Learn how GC AI uses a structured reasoning process for complex tasks.
When you give GC AI complex requests that need in-depth analysis or research, you’ll see a Thinking indicator in the message. This shows the AI is working through a structured reasoning process to ensure accuracy and thoroughness.This thinking process helps GC AI tackle tasks that go beyond simple information retrieval, such as complex legal questions, multi-document analysis, or nuanced contract review.
For complex tasks, GC AI follows a structured approach:
Scope: Define the boundaries of the question, identifying relevant jurisdictions, legal areas, applicable standards, and what specifically needs to be analyzed.
Systematic Sweep: Conduct a thorough review of all relevant information, searching through documents, identifying applicable provisions, and gathering pertinent facts.
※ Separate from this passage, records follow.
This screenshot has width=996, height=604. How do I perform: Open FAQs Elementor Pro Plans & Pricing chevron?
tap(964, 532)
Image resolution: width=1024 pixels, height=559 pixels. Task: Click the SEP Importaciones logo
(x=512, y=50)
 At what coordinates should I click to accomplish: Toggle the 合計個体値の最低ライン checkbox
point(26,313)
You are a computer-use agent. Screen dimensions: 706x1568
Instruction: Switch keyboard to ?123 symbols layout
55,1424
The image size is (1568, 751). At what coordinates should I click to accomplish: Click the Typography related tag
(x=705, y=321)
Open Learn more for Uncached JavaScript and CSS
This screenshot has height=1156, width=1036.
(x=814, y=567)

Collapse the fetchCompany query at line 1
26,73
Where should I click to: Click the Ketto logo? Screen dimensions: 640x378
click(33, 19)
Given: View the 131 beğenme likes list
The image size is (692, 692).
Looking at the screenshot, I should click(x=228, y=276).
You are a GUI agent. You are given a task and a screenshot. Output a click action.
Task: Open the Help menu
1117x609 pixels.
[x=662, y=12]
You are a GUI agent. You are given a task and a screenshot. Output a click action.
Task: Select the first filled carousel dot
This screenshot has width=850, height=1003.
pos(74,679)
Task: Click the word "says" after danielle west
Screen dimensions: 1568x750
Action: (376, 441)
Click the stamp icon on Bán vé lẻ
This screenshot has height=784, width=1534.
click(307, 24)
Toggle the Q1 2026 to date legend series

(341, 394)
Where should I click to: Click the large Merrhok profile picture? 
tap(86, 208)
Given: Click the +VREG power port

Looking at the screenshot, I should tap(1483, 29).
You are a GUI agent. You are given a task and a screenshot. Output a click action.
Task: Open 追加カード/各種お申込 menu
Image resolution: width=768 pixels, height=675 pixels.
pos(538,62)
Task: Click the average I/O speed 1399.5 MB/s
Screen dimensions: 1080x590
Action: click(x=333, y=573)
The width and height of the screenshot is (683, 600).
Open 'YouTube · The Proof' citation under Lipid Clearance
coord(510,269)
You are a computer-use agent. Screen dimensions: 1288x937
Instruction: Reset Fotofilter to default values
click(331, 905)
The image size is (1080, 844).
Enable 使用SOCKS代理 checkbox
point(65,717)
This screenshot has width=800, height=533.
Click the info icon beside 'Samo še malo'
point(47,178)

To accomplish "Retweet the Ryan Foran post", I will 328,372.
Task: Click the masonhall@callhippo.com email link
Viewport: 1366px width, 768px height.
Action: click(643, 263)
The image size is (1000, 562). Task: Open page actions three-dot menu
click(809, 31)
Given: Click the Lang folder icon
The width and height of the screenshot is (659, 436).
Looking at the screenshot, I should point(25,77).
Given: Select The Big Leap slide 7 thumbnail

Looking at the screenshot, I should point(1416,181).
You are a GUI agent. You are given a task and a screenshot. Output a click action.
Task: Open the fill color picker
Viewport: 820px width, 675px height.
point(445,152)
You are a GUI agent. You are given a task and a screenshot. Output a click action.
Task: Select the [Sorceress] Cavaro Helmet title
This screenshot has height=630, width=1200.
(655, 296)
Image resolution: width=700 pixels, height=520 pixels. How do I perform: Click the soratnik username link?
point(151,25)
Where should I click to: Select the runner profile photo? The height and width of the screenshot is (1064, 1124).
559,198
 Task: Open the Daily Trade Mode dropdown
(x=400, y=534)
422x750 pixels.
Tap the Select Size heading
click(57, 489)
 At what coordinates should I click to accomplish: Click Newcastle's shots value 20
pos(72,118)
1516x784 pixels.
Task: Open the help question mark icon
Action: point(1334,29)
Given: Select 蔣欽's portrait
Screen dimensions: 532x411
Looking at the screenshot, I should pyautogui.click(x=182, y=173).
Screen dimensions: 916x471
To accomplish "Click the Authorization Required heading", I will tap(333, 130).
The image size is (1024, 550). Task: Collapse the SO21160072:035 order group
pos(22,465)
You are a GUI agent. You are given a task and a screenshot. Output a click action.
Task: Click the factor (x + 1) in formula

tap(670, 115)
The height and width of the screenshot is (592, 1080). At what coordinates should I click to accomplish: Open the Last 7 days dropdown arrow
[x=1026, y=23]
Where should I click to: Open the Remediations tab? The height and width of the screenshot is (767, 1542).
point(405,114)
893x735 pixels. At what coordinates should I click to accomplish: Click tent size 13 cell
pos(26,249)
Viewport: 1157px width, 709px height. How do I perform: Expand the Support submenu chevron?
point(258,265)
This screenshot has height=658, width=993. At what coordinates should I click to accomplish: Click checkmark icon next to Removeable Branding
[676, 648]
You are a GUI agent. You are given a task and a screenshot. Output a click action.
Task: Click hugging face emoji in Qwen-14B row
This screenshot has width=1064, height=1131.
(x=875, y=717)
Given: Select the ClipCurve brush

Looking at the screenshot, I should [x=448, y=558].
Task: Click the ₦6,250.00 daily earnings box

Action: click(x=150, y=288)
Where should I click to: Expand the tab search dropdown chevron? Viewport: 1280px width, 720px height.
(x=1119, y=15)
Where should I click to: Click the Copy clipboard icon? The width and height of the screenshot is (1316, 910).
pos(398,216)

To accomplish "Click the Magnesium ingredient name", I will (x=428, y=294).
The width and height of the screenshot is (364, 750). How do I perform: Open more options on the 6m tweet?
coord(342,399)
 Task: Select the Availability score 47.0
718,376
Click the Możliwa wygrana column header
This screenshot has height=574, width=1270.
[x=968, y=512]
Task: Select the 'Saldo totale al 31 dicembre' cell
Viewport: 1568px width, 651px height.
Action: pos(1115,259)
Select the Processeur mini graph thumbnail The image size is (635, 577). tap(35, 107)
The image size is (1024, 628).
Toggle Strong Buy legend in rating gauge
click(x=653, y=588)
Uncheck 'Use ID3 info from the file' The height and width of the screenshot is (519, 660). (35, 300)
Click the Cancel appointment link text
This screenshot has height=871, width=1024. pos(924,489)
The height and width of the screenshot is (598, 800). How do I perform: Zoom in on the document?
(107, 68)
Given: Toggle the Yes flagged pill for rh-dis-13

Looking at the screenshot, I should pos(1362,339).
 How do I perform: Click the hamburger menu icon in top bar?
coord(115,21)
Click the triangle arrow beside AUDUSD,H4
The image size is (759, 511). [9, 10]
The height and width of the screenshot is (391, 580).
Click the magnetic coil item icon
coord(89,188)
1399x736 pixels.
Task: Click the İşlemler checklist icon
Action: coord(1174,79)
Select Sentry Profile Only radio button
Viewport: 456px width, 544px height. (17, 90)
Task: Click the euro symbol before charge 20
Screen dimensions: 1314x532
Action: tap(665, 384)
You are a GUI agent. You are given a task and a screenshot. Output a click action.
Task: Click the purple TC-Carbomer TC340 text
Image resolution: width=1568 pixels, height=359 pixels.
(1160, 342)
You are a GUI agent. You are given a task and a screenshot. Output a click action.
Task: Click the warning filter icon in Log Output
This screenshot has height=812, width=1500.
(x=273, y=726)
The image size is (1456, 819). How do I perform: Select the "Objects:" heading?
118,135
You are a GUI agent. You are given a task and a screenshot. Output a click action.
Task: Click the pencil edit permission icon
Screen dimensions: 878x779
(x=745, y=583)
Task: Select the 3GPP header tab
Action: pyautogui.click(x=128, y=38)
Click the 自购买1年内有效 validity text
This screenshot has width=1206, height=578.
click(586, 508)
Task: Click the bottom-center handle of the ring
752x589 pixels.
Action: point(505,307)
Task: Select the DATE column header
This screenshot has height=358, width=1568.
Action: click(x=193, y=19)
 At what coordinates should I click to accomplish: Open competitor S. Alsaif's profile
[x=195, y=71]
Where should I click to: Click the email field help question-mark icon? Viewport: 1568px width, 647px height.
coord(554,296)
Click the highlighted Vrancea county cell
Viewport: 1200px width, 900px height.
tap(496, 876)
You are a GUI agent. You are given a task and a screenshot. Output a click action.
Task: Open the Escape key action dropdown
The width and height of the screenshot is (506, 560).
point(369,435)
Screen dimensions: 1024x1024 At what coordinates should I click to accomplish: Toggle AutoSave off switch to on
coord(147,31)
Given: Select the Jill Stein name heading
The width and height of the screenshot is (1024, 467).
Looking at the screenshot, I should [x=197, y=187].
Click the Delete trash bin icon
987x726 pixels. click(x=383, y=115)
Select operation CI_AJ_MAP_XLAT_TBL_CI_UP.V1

Pattern Tracing: Identify connections, contradictions, and patterns across the gathered information, spotting how different clauses interact, where risks emerge, or how regulations apply.
Completeness Accounting: Verify that all aspects of the question have been addressed, checking for gaps, edge cases, or overlooked considerations.
Reconcile: Synthesize findings into a coherent, well-reasoned response, resolving any conflicts in the analysis and presenting clear conclusions.
The thinking process works across all AI models used by GC AI, including models from OpenAI, Anthropic, and Google. The structured reasoning approach is built into GC AI’s system, not tied to any single provider’s capabilities.